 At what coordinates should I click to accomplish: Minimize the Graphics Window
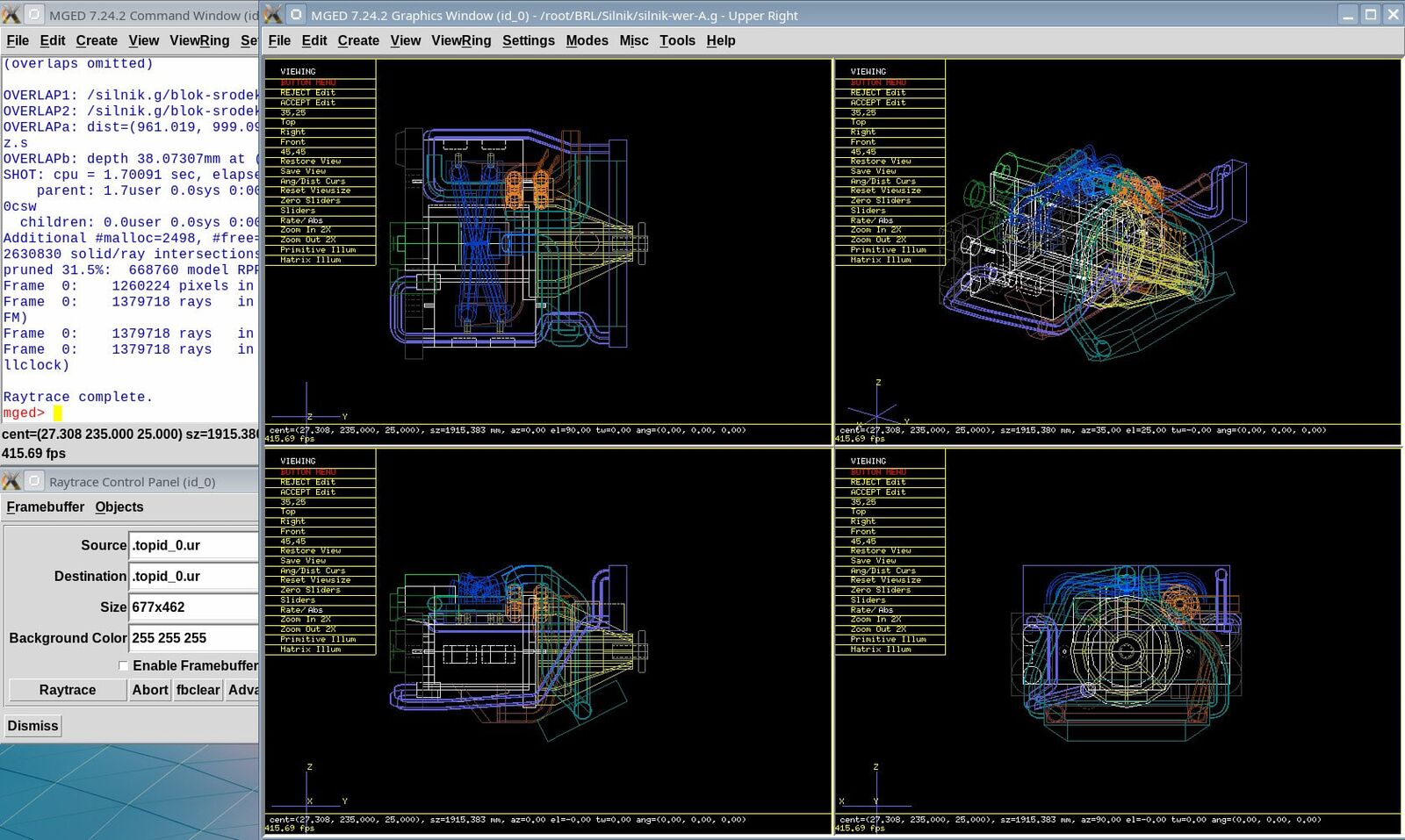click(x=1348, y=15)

---

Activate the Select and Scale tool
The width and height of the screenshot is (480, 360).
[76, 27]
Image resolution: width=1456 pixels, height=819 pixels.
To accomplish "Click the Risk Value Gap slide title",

WHAT YOU ARE ASKED TO DO: The lines above, starting at the one with "The width and" and ending at the one with "the Risk Value", are the only ones to return, exactly as written.

SOLVED EXERCISE:
The width and height of the screenshot is (480, 360).
[76, 27]
Image resolution: width=1456 pixels, height=819 pixels.
To accomplish "Click the Risk Value Gap slide title",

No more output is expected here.